Neither of these approaches would not speed up the 1st call, but either one would make the cost of 2nd and subsequent calls to
GetAvailablePackageDetail
insignificant.Yep. Another possibility is to do something similar to helm where a ~job~ go-routine is started and caches the files for the latest few versions of each chart. That way clicking on an available app summary would show the details very quickly, where as if the user then switches to an older version they get a 2s delay which is OK.
yeah, I've thought about that one yesterday too. I thought our helm support caches all chart versions. If I remember correctly, bitnami repo has around 14K versions and I just thought 'heck no': caching 14K things when in most cases you might need just one or two packages is so bad signal-to-noise wise. But also, if I remember correctly, there something like 100 or so distinct packages in bitnami repo and so caching 2-3 latest versions would result in 200-300 things being cached, which is not great but of course much better than caching 14K. So I'll consider this approach as well
Side note: this is where exact implementation of 'caching' is actually pretty important. Its not so bad to have 14K rows in a SQL table (on disk). Who cares if you one ever need one or two rows - disk space is cheap. But the same set of data stored in memory in process is kind of bad - process memory footprint is very important
I've been thinking about this on and off past few days. Here is where I currently stand (hint: not quite where I'd like to be). One could argue there are two use cases here to speed up: 1) "first click", when a user clicks on the "Catalog" and then clicks on one of the packages to get the details for the very first time 2) "second or subsequent click", the second or subsequent time the user clicks on the same chart to get the details again.
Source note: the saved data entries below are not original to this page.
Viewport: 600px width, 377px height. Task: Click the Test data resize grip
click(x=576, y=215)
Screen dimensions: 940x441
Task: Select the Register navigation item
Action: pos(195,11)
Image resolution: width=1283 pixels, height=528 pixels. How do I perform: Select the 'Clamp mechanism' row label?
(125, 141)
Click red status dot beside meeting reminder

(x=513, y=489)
Ideally, I would really love to solve (1), which obviously would also solve (2). It's kind of a "first impression" thing. I don't want there to be an (however misguided or superficial) impression by the end user that flux is somehow slower than say direct-helm and therefore "inferior". However, I can't think of an elegant solution to (1) yet :-( Here is why: I don't want to go down the same path direct-helm plugin uses to address this issue, which is to download and cache all the charts locally, all done in the background once the repo has been added. Even if we are talking about having 2-3 latest versions of the charts it's still hundreds of charts cached for bitnami repo. Why don't I like that? Because in my mind, the "proper" way to get charts with flux is to create a HelmChart CR, wait for it to reconcile and then get the chart tarball cached locally in the cluster. I don't like this idea of having to create, say 300 CRs when user adds bitnami repo. As in, at the end of this one could do "kubectl get helmchart"
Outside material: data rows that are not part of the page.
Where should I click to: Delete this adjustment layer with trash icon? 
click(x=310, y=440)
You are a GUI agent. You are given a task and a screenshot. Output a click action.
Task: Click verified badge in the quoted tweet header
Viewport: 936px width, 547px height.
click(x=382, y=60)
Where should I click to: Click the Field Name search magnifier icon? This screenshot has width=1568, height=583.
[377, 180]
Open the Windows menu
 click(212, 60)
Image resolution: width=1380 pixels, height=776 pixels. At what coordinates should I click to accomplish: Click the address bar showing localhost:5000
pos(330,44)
and see 300 entries. Yikes. It "feels" heavyweight and bad. There could be all sorts of hooks or watchers configured to react to new CRs and I would just overwhelm them.
I've thought about skipping HelmChart CRs and download tarballs directly as linked to by the index.yaml and cache their contents but that also feels wrong because I am bypassing a layer that, in theory, is there to make life easier.
If I had to solve just (2) by itself that I can do fairly elegantly. My preference would be to implement this garbage collector that deletes all but N least recently accessed charts. It would be a relatively simple solution to implement and light on process footprint too.
But again, I really want to solve (1), just haven't found an elegant way to do it yet. Thoughts are welcome. Cc @dlaloue-vmware
I'd say this issue is totally applicable to the helm-direct plugin too. Currently, we are solving (2), but the delay is only noticeable when installing/upgrading a chart for the very first time.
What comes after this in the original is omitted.